Shokuzai (2011) de Kiyoshi Kurosawa
Le principe rappelle évidemment Shokuzai, les ellipses temporelles en moins : deux mères de famille s'instituent elles-même, loin de structures judiciaires ne semblant pas faire leur travail, un procès à l'égard d'enfants. Les conséquences de leur accusation vont constituer les problématiques morales de l'histoire et montrer des réalités psychologiques plus complexes, au-delà de l'acte tragique. Shokuzai mettait à nu le thème du traumatisme, tout en peignant en même temps un subtil portrait des jeunesses féminines japonaises. Dans Les Assassins de la 5ème B, c'est le thème des brimades à l'école qui intéressent Kanae Minato. Ce qu'elle démontre est par ailleurs assez rare dans la littérature française – alors qu'il s'agit d'un thème éminemment présent dans les œuvres américaines ou japonaises. Dans le manga, on trouve aussi de nombreux récits, certains jouant même du comique pour approcher ce douloureux état des faits, mettant à nu les actions de moqueries et d'agressions parmi un groupe d'enfants – par exemple dans A Silent Voice de Yoshitoki Oima.
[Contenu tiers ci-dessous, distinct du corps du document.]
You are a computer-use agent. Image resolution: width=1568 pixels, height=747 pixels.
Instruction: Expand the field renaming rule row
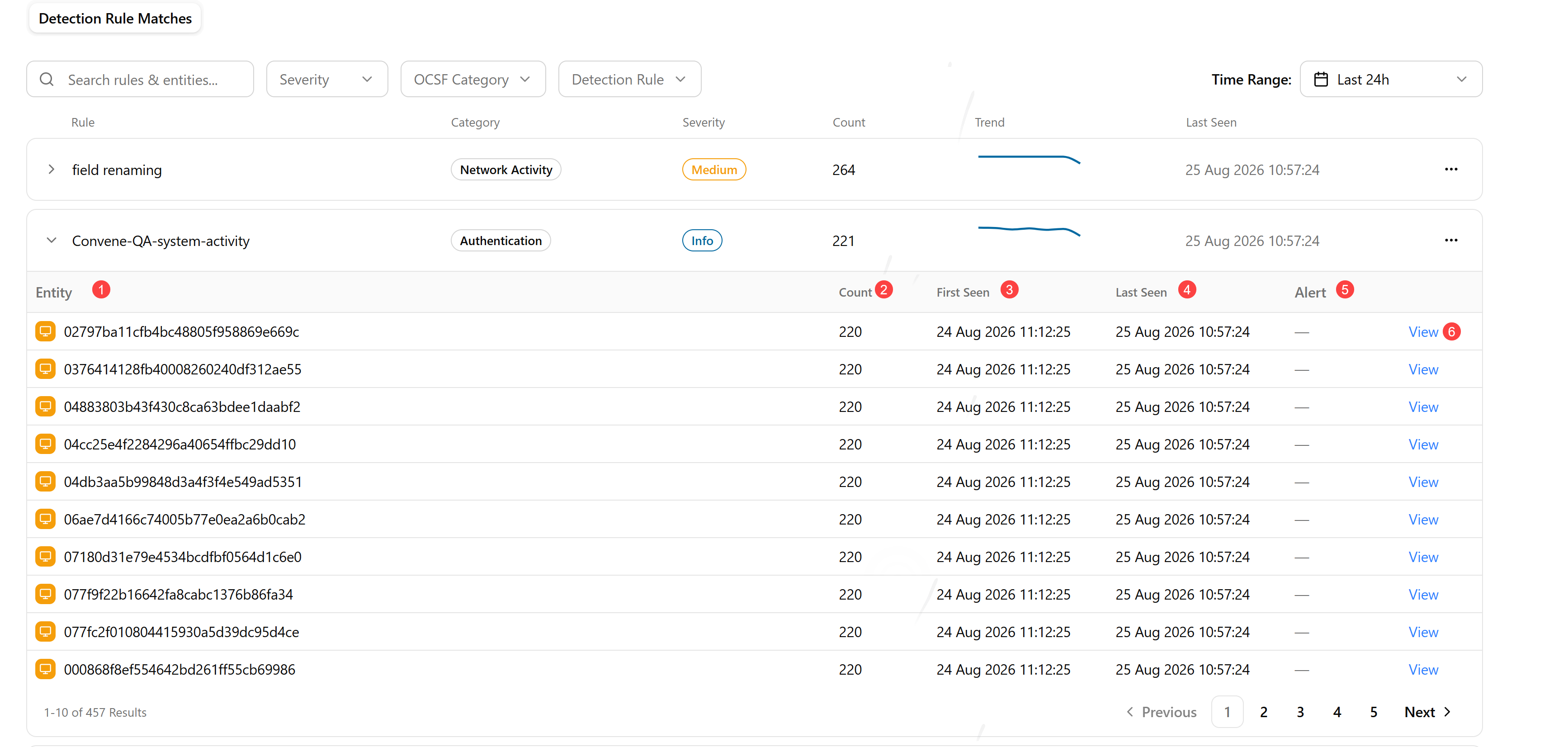tap(52, 169)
A Silent Voice (2013) de Yoshitoki Oima
Dans le roman, la méchanceté capable de surgir chez des enfants est puissamment approchée au fil des chapitres. Kanae Minato cerne les effets négatifs du groupe, où surgit, suite à la déclaration de Mme Moriguchi, de la paranoïa et de la méfiance, des accusations, et les tentatives de punitions. L'une des caractéristiques du travail de Minato est cette recherche, par un individu ou un groupe, d'une prétendue « justice » loin des institutions. Comme si celles-ci, bien qu'existantes, ne pouvaient pas répondre au besoin des personnages. En cela, le roman, s'il démontre la dangerosité d'une telle pensée, qui mène à de l'agressivité, met aussi en lumière le désarroi total de ceux qui tentent d'exercer cette justice, faute de confiance dans les réelles institutions.
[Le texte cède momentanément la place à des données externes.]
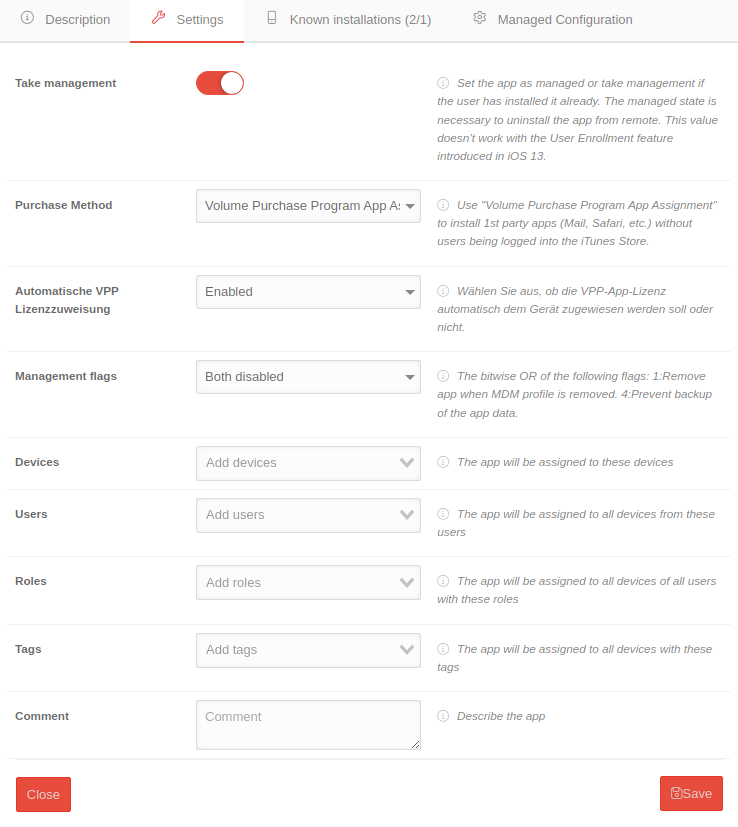
Task: Open the Known installations tab
Action: point(348,20)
Se démontre aussi le décalage entre la perception adulte et celle des enfants. Le nouvel instituteur de la 5ème B ne voit qu'une classe peu agitée, loin de se douter des tourments qui agitent chacun des élèves. Pire, ses mauvaises interprétations ne font que fragiliser les situations et renforcer les violences. A plusieurs moments, ce gouffre entre deux perceptions et, plus loin, entre deux générations. De même, cet instituteur, comme d'autres protagonistes adultes du roman, sont considérés aussi « inutiles » que les structures judiciaires en terme de résolution du problème.
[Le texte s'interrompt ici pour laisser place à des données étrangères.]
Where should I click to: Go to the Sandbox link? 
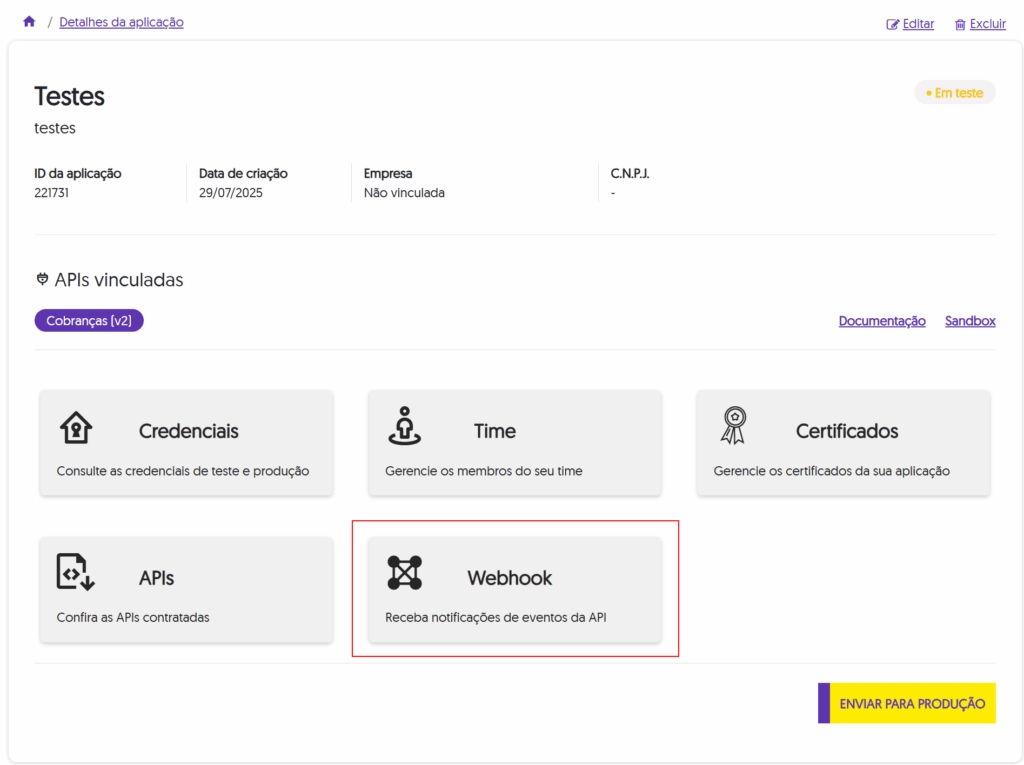click(x=970, y=321)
La seconde partie du roman se concentre sur le destin tragique d'un des deux enfants impliqués dans le décès de la petite fille. Par le biais du point de vue de la mère de cet élève, Kanae Minato rééquilibre les témoignages autour de l'événement. Une autre mère, inquiète, répond à celle, accusatrice, du début, mais entre les deux, la même douleur humaine s'éveille. Si le style du livre est sec, et sa logique de vengeance profondément implacable, du début à la fin, Les Assassins de la 5ème B accorde aussi une place aux humains qui subissent cette violence, tentent par tous les moments de la comprendre pour la faire disparaître.
Commentaires
Quelle belle critique! C'est effectivement un roman puissant avec un dénouement scotchant et beaucoup d'émotions.